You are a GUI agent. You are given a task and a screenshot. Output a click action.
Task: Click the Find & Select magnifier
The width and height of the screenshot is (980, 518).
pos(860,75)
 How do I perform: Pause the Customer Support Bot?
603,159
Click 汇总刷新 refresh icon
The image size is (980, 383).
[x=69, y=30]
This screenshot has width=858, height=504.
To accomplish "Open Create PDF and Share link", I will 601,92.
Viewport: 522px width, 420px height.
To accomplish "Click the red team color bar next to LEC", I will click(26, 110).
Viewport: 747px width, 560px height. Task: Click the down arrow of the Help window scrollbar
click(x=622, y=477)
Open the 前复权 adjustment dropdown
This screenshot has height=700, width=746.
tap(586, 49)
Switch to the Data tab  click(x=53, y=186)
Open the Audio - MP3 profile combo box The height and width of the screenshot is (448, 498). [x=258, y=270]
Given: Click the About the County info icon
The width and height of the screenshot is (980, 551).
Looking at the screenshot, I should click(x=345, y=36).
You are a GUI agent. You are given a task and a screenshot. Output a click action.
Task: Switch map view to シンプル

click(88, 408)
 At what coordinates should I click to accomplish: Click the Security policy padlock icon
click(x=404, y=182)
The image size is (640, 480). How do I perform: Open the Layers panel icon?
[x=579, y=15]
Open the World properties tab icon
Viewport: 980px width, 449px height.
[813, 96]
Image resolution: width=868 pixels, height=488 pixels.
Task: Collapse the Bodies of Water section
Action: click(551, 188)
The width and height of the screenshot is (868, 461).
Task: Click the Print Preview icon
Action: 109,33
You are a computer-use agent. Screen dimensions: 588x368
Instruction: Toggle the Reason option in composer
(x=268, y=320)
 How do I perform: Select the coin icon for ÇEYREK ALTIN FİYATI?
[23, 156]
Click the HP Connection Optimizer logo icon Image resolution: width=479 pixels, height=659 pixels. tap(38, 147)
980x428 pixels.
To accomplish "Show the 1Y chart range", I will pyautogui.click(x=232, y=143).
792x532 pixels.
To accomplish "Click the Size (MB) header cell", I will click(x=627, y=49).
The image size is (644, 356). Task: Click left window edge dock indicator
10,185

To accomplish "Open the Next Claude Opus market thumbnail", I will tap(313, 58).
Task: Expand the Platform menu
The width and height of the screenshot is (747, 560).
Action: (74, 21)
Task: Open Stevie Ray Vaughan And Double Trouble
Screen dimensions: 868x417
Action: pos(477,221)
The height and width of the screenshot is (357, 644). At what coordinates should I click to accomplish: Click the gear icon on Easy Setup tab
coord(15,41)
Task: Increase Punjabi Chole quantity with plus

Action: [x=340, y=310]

Task instructions. Write out exactly the lines of the entries above that run from the line containing "Instruction: Toggle the" through the last line, including both.

Exercise result.
Instruction: Toggle the Reason option in composer
(x=268, y=320)
 How do I perform: Select the coin icon for ÇEYREK ALTIN FİYATI?
[23, 156]
Click the HP Connection Optimizer logo icon Image resolution: width=479 pixels, height=659 pixels. tap(38, 147)
980x428 pixels.
To accomplish "Show the 1Y chart range", I will pyautogui.click(x=232, y=143).
792x532 pixels.
To accomplish "Click the Size (MB) header cell", I will click(x=627, y=49).
The image size is (644, 356). Task: Click left window edge dock indicator
10,185

To accomplish "Open the Next Claude Opus market thumbnail", I will tap(313, 58).
Task: Expand the Platform menu
The width and height of the screenshot is (747, 560).
Action: (74, 21)
Task: Open Stevie Ray Vaughan And Double Trouble
Screen dimensions: 868x417
Action: pos(477,221)
The height and width of the screenshot is (357, 644). At what coordinates should I click to accomplish: Click the gear icon on Easy Setup tab
coord(15,41)
Task: Increase Punjabi Chole quantity with plus

Action: [x=340, y=310]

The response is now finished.